Born: 3 August, 1951, in Edinburgh.

Died: 16 November, 2015, Glasgow, aged 64.

A radio producer for BBC for almost 35 years, Stewart Cruickshank was hugely influential in the way folk and other popular music, from Scotland and beyond, was broadcast. Never a man to be tied to one genre, he was the mastermind behind the scenes of such long-running Radio Scotland staples as Travelling Folk and Iain Anderson’s shows as well as the station’s rock programmes such as Beat Patrol, while also producing BBC2 radio series on such rock luminaries as Ray Davies, the Sex Pistols and the Who.

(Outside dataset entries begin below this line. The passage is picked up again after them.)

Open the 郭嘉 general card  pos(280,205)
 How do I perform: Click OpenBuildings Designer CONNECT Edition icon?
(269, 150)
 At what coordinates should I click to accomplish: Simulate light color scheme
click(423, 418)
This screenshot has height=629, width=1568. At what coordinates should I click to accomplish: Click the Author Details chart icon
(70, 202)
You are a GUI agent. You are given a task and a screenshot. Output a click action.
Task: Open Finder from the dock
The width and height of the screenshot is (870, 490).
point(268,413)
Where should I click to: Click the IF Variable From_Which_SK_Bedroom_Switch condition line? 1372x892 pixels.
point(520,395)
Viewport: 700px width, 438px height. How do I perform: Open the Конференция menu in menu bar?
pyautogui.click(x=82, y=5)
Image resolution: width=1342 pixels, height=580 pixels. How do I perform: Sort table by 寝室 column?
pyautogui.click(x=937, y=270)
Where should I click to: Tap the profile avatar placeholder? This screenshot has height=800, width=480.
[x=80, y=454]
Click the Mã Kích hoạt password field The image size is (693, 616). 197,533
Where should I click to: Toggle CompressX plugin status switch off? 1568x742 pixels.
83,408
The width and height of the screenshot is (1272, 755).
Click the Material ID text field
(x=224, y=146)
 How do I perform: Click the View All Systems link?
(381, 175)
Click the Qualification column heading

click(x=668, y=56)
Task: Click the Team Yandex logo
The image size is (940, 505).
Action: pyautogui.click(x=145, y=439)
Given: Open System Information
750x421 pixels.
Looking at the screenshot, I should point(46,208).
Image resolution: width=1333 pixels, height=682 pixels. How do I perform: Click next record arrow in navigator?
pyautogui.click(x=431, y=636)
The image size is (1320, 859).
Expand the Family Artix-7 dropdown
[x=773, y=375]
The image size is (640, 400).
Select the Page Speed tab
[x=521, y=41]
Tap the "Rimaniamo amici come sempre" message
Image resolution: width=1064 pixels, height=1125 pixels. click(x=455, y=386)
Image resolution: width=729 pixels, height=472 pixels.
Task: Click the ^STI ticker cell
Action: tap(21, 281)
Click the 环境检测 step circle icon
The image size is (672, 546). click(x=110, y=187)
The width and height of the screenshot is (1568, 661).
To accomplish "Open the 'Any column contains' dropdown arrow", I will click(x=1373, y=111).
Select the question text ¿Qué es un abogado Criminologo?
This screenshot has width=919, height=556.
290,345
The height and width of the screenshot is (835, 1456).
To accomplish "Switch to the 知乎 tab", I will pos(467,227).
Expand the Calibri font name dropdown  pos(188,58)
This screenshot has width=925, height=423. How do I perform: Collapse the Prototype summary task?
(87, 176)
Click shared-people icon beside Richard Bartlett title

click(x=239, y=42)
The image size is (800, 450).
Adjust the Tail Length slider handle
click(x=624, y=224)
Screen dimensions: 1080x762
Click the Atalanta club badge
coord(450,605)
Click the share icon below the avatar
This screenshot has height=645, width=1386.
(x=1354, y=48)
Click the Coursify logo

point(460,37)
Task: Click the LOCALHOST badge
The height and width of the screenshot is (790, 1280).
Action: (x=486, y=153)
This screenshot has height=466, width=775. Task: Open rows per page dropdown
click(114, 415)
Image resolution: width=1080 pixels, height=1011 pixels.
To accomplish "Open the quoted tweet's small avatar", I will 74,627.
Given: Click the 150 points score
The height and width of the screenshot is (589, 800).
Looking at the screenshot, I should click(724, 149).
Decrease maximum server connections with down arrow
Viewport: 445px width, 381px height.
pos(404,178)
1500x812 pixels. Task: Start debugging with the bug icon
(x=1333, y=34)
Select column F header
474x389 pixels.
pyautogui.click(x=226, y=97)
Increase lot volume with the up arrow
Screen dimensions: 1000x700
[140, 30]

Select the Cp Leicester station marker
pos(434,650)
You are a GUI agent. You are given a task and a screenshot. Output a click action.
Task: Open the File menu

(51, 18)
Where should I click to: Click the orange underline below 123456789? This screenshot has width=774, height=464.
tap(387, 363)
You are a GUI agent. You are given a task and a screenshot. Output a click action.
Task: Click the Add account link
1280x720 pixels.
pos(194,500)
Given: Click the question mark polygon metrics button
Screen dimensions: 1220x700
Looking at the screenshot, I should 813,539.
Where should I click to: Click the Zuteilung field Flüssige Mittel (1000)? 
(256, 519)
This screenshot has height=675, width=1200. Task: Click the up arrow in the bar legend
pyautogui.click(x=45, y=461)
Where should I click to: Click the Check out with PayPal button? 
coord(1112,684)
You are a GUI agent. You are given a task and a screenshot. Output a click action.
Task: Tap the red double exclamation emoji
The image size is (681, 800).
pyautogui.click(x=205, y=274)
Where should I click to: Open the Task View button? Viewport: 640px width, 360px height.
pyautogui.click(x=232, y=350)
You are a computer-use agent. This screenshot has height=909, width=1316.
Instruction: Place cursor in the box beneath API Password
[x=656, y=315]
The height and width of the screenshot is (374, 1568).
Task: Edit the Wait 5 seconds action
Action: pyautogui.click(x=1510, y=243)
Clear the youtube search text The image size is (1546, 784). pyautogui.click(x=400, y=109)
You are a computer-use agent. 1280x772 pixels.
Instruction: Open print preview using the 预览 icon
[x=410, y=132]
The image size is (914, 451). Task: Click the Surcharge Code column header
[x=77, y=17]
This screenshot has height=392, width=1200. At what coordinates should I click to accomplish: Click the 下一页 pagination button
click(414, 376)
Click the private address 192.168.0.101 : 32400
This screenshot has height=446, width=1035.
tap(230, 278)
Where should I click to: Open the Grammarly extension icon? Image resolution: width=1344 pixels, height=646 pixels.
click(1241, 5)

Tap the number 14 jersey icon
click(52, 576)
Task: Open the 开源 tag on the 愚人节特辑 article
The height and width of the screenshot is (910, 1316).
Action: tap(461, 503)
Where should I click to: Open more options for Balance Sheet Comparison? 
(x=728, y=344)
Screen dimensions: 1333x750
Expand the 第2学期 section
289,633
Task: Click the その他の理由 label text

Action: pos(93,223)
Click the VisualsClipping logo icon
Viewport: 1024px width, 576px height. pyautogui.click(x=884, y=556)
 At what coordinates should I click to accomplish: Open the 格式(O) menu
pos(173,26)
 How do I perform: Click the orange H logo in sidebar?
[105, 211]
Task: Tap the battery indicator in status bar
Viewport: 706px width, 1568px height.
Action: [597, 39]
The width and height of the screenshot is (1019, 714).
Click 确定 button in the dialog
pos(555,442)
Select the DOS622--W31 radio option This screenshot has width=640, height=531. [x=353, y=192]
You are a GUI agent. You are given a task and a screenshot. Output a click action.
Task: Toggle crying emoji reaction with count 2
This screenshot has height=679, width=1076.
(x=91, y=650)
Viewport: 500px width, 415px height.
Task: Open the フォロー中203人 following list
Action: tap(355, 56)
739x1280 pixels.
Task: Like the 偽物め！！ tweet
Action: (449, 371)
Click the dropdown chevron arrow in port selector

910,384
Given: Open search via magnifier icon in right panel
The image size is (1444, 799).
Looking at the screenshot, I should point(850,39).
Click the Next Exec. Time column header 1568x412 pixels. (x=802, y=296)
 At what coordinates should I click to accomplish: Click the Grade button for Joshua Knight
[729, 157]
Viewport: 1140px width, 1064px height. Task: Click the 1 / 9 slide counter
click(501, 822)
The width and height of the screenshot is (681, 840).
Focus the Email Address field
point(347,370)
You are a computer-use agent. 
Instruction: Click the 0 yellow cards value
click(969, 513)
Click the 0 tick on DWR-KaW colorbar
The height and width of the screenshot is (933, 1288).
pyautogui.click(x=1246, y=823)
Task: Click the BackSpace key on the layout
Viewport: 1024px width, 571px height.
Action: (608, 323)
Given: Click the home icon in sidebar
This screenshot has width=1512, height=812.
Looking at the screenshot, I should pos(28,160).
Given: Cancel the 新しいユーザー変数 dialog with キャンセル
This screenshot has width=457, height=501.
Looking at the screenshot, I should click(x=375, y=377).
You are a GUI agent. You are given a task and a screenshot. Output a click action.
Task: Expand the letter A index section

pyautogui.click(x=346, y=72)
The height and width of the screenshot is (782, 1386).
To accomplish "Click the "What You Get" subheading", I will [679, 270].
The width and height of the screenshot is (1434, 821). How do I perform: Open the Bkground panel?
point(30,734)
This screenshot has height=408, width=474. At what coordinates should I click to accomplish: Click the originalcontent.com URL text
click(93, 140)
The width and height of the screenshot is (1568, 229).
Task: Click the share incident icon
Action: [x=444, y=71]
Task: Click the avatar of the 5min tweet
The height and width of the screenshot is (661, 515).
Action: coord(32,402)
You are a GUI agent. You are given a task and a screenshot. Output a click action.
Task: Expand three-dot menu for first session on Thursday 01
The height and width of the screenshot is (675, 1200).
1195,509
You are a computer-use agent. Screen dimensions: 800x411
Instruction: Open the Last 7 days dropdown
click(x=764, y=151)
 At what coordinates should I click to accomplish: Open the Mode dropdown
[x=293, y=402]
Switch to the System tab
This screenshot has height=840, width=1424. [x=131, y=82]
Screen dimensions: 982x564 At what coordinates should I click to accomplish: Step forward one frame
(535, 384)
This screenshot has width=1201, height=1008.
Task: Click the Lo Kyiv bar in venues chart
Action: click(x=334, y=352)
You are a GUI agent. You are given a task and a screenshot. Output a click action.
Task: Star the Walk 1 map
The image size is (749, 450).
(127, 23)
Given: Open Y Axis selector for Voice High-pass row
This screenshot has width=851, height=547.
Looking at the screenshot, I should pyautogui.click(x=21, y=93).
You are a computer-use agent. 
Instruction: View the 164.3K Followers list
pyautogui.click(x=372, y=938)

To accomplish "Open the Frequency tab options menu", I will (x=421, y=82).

A hugely liked figure, Cruickshank also spent time in the United States interviewing Jackson Browne and Lou Reed for shows about them that would be networked globally. He was as much in his element producing an album by American rockers Mercury Rev as he was sitting on the boards of the Burnsong songwriting project. In 2000 he was awarded Fellowship of the Royal Society of the Arts for his contribution to UK music radio.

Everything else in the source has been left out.